Secondary Quantitative: Our research mainly came from the Internet - but we made sure we used reliable sources - (and not Wikipedia) such as BBC news, we mainly gathered a series of facts that could help us prove that cyclists are the main cause of accidents on the road. We felt that by using the reliable sources that the statistics gained were trusted and accurate.
Secondary Qualitative: again much of this research came from the Internet - this is generally because other sources to do with cycling - such as tourist information uses good points in their articles to get people to cycle. We looked at cycle forums, comments made after articles websites etc to further illustrate our problem.

What methods of research did I find useful?
I think I found the primary quantitative research the most useful - this is because we could access a large section of the Leeds public directly and quickly to obtain big results and mainly to see if more people would be willing to cycle (41% would) and make sure our problem was worth continuing with. The secondary research we conducted I thought was very useful as it provided useful statistics and fact - such like the top five I have stated at the beginning of this post, and as I've already said, because we used reliable sources, we trusted what we were being told.

What research could I have carried out that would have proved more useful? I think I personally could have done more primary research, also as a group it may have been beneficial to maybe conduct a second questionnaire to obtain extra information when our problem changed - it may have been useful to see from a driver's point of view what they thought about cyclists on the road - I for one think they're are so annoying (the ones who don't look) and I nearly killed a few this week - purely down to their sheer lack of spacial awareness and erratic actions!

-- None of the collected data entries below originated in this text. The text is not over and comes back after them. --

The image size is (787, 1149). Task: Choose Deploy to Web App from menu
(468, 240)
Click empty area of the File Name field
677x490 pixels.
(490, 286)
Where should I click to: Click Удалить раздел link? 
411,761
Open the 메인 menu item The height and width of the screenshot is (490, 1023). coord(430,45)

Five things that I have learned about the design process over the last two weeks:
  • That good research links to a good footing in being able to form ideas and opinions.
  • That planning a presentation really comes across well, you feel calmer because you know what you;re talking about and my confidence did grow as a result.
  • I know now that there are various types of researching and through conducting most - if not all - you definitely get a broad range of information in order to be able to go through and actually construct - in this case a problem.
  • That it is definitely important to generate lots of initial ideas.
  • It is important to communicate within a group, say no to ideas when you don't necessarily think it's going to work and it is necessary to split up into roles within the group.
Five things I would do differently next time:
  • I would try and voice my opinions more, although I felt included within the group, I sometimes struggle to get across my ideas, I also need to believe in them more and push them forward rather than hiding away in the background.
  • I need to learn to be more critical of others work and not just go along with what is said.
  • I need to produce initial sketches for ideas quicker... I think with the sheer pace the group took (gained by the time we had) I struggled to have ideas done on a night - this may sound selfish but I can't be working all day and all night and I had to find a balance.
  • Try and develop ideas quicker, I felt that we launched into one idea too quick - with more time spent over it I feel the final outcome could have been so much better.
  • Conduct more individual research.